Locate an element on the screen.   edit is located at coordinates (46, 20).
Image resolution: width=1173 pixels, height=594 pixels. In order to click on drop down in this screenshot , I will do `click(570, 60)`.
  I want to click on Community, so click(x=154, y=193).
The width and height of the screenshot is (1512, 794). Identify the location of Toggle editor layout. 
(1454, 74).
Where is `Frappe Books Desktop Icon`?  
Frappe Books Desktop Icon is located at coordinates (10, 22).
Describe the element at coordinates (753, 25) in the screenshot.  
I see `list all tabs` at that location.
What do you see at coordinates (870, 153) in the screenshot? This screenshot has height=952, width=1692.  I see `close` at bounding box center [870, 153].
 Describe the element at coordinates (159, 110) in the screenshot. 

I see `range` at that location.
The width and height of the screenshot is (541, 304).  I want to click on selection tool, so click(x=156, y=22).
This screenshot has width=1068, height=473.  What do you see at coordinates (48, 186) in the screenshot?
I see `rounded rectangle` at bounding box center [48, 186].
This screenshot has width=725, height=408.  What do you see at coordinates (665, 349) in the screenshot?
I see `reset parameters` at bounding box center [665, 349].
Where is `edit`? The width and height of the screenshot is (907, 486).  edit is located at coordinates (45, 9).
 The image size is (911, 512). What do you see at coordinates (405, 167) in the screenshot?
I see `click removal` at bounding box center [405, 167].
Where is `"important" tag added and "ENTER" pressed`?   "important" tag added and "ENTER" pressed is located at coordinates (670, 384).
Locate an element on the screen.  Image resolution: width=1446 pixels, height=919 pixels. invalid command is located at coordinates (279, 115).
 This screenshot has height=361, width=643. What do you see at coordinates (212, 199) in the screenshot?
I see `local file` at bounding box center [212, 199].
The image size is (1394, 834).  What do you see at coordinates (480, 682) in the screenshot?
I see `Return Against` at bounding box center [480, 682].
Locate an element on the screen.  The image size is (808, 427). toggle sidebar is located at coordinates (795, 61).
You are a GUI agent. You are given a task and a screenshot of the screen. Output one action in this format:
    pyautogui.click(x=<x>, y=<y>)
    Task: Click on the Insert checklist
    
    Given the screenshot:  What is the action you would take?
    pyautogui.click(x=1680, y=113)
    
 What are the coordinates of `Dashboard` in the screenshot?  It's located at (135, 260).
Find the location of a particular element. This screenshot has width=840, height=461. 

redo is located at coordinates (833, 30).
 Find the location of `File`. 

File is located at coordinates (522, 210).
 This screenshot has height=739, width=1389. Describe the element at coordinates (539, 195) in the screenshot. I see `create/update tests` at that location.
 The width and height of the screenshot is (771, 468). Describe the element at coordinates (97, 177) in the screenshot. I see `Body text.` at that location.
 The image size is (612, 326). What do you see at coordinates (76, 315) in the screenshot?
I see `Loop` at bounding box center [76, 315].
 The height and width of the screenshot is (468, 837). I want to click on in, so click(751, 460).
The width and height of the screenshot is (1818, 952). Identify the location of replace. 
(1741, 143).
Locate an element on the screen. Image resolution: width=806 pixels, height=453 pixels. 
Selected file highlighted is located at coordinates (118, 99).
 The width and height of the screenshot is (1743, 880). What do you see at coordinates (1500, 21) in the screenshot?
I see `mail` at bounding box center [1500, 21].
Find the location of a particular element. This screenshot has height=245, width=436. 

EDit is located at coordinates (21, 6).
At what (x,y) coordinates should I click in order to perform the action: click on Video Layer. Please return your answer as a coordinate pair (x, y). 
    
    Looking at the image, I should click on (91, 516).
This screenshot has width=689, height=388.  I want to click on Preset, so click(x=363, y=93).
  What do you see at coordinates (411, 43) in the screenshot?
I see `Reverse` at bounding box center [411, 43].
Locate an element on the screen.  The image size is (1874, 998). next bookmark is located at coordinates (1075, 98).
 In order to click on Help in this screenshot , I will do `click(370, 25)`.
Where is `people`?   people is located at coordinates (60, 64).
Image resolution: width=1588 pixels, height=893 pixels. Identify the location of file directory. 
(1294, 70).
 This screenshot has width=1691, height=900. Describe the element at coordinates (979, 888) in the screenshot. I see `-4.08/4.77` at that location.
=-=-=
What is being asked:
Turn the listing above into a numbered list, one item per line, with the blank lines left out.

Reply:
1. Locate an element on the screen.   edit is located at coordinates (46, 20).
2. Image resolution: width=1173 pixels, height=594 pixels. In order to click on drop down in this screenshot , I will do `click(570, 60)`.
3.   I want to click on Community, so click(x=154, y=193).
4. The width and height of the screenshot is (1512, 794). Identify the location of Toggle editor layout. 
5. (1454, 74).
6. Where is `Frappe Books Desktop Icon`?  
7. Frappe Books Desktop Icon is located at coordinates (10, 22).
8. Describe the element at coordinates (753, 25) in the screenshot.  
9. I see `list all tabs` at that location.
10. What do you see at coordinates (870, 153) in the screenshot? This screenshot has height=952, width=1692.  I see `close` at bounding box center [870, 153].
11.  Describe the element at coordinates (159, 110) in the screenshot. 
12. I see `range` at that location.
13. The width and height of the screenshot is (541, 304).  I want to click on selection tool, so click(x=156, y=22).
14. This screenshot has width=1068, height=473.  What do you see at coordinates (48, 186) in the screenshot?
15. I see `rounded rectangle` at bounding box center [48, 186].
16. This screenshot has width=725, height=408.  What do you see at coordinates (665, 349) in the screenshot?
17. I see `reset parameters` at bounding box center [665, 349].
18. Where is `edit`? The width and height of the screenshot is (907, 486).  edit is located at coordinates (45, 9).
19.  The image size is (911, 512). What do you see at coordinates (405, 167) in the screenshot?
20. I see `click removal` at bounding box center [405, 167].
21. Where is `"important" tag added and "ENTER" pressed`?   "important" tag added and "ENTER" pressed is located at coordinates (670, 384).
22. Locate an element on the screen.  Image resolution: width=1446 pixels, height=919 pixels. invalid command is located at coordinates (279, 115).
23.  This screenshot has height=361, width=643. What do you see at coordinates (212, 199) in the screenshot?
24. I see `local file` at bounding box center [212, 199].
25. The image size is (1394, 834).  What do you see at coordinates (480, 682) in the screenshot?
26. I see `Return Against` at bounding box center [480, 682].
27. Locate an element on the screen.  The image size is (808, 427). toggle sidebar is located at coordinates (795, 61).
28. You are a GUI agent. You are given a task and a screenshot of the screen. Output one action in this format:
29.     pyautogui.click(x=<x>, y=<y>)
30.     Task: Click on the Insert checklist
31.     Given the screenshot:  What is the action you would take?
32.     pyautogui.click(x=1680, y=113)
33.  What are the coordinates of `Dashboard` in the screenshot?  It's located at (135, 260).
34. Find the location of a particular element. This screenshot has width=840, height=461. 
35. redo is located at coordinates (833, 30).
36.  Find the location of `File`. 
37. File is located at coordinates (522, 210).
38.  This screenshot has height=739, width=1389. Describe the element at coordinates (539, 195) in the screenshot. I see `create/update tests` at that location.
39.  The width and height of the screenshot is (771, 468). Describe the element at coordinates (97, 177) in the screenshot. I see `Body text.` at that location.
40.  The image size is (612, 326). What do you see at coordinates (76, 315) in the screenshot?
41. I see `Loop` at bounding box center [76, 315].
42.  The height and width of the screenshot is (468, 837). I want to click on in, so click(751, 460).
43. The width and height of the screenshot is (1818, 952). Identify the location of replace. 
44. (1741, 143).
45. Locate an element on the screen. Image resolution: width=806 pixels, height=453 pixels. 
46. Selected file highlighted is located at coordinates (118, 99).
47.  The width and height of the screenshot is (1743, 880). What do you see at coordinates (1500, 21) in the screenshot?
48. I see `mail` at bounding box center [1500, 21].
49. Find the location of a particular element. This screenshot has height=245, width=436. 
50. EDit is located at coordinates (21, 6).
51. At what (x,y) coordinates should I click in order to perform the action: click on Video Layer. Please return your answer as a coordinate pair (x, y). 
52.     Looking at the image, I should click on (91, 516).
53. This screenshot has width=689, height=388.  I want to click on Preset, so click(x=363, y=93).
54.   What do you see at coordinates (411, 43) in the screenshot?
55. I see `Reverse` at bounding box center [411, 43].
56. Locate an element on the screen.  The image size is (1874, 998). next bookmark is located at coordinates (1075, 98).
57.  In order to click on Help in this screenshot , I will do `click(370, 25)`.
58. Where is `people`?   people is located at coordinates (60, 64).
59. Image resolution: width=1588 pixels, height=893 pixels. Identify the location of file directory. 
60. (1294, 70).
61.  This screenshot has width=1691, height=900. Describe the element at coordinates (979, 888) in the screenshot. I see `-4.08/4.77` at that location.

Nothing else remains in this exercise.